Friday, June 24, 2005

Might as well get rid of the mirrors... we don't USE them anyway!


I went to lunch with friends today after taking a trip to the Chiropractors and spending an hour at the park with my girls. Lots of people saw me before I went to lunch, some of them were people I consider friends. None of them noticed or at least told me. Noticed what? you may ask. So I’m standing there when I realize there is something odd against the edge of my shirt and look down to see what I think is a sticker. Not an uncommon thing to have a sticker stuck to me… Lily loves “kickers” and sticks them to anything she can. The dog often is found wandering around with a confused look on her face, stickers tucked into her collar or adorning her sweet fuzzy head. But this has nothing to do with the dog. Upon closer examination, however, I realized this supposed sticker was really the tag for my shirt. My shirt that I was wearing in-side-out. ALL DAY.

Did you know I’m a mom?

If you didn’t already know this, you do now. Only moms and crazy scientist wander around all day in clothing that is in-side-out or backwards. Most other people stop and LOOK at themselves before leaving the house. I might have looked at myself in a mirror if only my morning hadn’t been so chaotic. We were running late for the chiropractors when, as I was hustling Lily out the door, she hunkered down, grinned and said, “I poop!”

◆ **Exercise 1**
In the blog post, what did the writer at first think the odd thing against the edge of the shirt was?
◆ **Exercise 2**
Reproduce word for word the part of the blog post starting with "I went to lunch with" and going on through "know I’m a mom?".

◆ **Records excerpted from a collection**
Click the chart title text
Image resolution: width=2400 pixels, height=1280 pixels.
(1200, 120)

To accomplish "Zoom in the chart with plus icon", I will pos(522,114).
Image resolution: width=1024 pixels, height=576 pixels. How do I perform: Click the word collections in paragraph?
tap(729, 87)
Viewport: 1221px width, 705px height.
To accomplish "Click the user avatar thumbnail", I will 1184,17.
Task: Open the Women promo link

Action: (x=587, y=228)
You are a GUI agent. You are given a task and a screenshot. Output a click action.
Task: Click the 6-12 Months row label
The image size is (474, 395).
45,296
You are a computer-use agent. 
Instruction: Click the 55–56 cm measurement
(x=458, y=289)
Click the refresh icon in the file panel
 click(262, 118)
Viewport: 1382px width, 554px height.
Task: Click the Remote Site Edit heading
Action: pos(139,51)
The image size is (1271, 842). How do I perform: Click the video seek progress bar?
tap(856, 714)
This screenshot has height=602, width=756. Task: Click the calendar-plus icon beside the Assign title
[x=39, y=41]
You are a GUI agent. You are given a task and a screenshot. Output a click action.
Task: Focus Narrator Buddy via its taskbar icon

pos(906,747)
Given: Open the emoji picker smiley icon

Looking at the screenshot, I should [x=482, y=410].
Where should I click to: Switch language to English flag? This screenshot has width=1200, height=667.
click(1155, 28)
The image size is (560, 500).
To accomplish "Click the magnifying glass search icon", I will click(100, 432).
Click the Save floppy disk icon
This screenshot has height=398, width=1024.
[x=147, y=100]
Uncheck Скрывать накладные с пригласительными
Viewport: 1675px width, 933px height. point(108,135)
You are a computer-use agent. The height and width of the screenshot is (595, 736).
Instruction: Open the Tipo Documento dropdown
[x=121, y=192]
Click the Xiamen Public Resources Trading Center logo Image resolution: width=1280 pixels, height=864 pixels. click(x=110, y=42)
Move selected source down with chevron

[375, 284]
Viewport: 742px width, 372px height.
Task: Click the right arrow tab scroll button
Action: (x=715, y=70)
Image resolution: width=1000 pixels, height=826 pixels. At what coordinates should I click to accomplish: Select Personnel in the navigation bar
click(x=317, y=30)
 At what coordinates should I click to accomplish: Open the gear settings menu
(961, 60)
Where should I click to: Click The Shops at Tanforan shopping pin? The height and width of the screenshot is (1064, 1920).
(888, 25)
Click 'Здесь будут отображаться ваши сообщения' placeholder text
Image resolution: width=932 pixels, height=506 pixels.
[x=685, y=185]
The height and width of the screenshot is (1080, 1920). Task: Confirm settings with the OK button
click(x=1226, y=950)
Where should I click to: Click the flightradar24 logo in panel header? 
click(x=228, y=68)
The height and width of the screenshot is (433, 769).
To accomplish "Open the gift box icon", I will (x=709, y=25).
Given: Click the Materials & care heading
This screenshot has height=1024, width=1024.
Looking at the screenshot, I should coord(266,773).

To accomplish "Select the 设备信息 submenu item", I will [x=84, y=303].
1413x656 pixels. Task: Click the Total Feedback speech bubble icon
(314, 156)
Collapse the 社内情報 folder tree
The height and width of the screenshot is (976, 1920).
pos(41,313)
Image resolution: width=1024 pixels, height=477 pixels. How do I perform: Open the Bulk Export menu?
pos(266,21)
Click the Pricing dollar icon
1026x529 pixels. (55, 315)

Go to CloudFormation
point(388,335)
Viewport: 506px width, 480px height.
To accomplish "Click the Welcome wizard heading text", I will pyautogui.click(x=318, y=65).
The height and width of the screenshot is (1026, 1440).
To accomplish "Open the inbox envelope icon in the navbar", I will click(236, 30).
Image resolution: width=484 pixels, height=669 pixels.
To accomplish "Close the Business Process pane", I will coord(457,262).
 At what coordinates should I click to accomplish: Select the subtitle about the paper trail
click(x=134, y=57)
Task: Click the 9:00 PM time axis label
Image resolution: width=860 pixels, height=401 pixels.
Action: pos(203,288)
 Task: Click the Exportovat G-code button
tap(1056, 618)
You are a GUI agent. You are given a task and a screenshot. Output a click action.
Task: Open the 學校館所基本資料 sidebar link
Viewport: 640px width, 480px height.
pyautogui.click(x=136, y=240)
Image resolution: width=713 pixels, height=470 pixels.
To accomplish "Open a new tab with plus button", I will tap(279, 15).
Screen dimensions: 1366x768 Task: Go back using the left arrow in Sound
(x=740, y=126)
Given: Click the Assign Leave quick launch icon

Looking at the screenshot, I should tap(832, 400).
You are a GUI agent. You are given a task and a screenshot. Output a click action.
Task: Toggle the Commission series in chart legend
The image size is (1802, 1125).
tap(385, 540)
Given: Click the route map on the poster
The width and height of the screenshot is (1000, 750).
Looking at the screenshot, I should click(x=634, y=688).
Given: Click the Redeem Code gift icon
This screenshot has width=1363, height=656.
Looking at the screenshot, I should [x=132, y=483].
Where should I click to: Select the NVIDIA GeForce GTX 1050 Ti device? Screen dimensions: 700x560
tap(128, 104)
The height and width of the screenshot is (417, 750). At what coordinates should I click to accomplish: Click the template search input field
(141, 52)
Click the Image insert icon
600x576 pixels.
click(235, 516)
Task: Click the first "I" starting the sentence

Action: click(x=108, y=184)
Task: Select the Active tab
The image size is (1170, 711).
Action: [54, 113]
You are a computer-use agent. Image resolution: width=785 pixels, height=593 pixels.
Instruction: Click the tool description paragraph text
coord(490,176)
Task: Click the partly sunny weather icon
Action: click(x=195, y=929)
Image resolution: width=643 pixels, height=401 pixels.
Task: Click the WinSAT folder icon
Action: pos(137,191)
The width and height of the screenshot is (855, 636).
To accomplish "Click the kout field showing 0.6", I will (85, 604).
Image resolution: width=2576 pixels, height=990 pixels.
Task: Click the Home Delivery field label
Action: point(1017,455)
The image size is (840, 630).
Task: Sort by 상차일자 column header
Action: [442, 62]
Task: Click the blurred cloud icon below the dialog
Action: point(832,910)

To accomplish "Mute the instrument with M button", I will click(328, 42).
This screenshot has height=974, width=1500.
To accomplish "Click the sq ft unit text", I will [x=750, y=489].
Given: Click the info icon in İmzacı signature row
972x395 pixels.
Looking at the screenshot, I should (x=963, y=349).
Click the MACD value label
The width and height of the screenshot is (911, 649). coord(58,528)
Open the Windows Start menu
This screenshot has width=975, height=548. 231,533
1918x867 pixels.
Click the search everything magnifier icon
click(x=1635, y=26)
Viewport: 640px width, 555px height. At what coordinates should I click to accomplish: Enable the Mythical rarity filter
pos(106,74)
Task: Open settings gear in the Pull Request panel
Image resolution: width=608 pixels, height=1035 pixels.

◆ **Task output 1**
A sticker.

◆ **Task output 2**
I went to lunch with friends today after taking a trip to the Chiropractors and spending an hour at the park with my girls. Lots of people saw me before I went to lunch, some of them were people I consider friends. None of them noticed or at least told me. Noticed what? you may ask. So I’m standing there when I realize there is something odd against the edge of my shirt and look down to see what I think is a sticker. Not an uncommon thing to have a sticker stuck to me… Lily loves “kickers” and sticks them to anything she can. The dog often is found wandering around with a confused look on her face, stickers tucked into her collar or adorning her sweet fuzzy head. But this has nothing to do with the dog. Upon closer examination, however, I realized this supposed sticker was really the tag for my shirt. My shirt that I was wearing in-side-out. ALL DAY.

Did you know I’m a mom?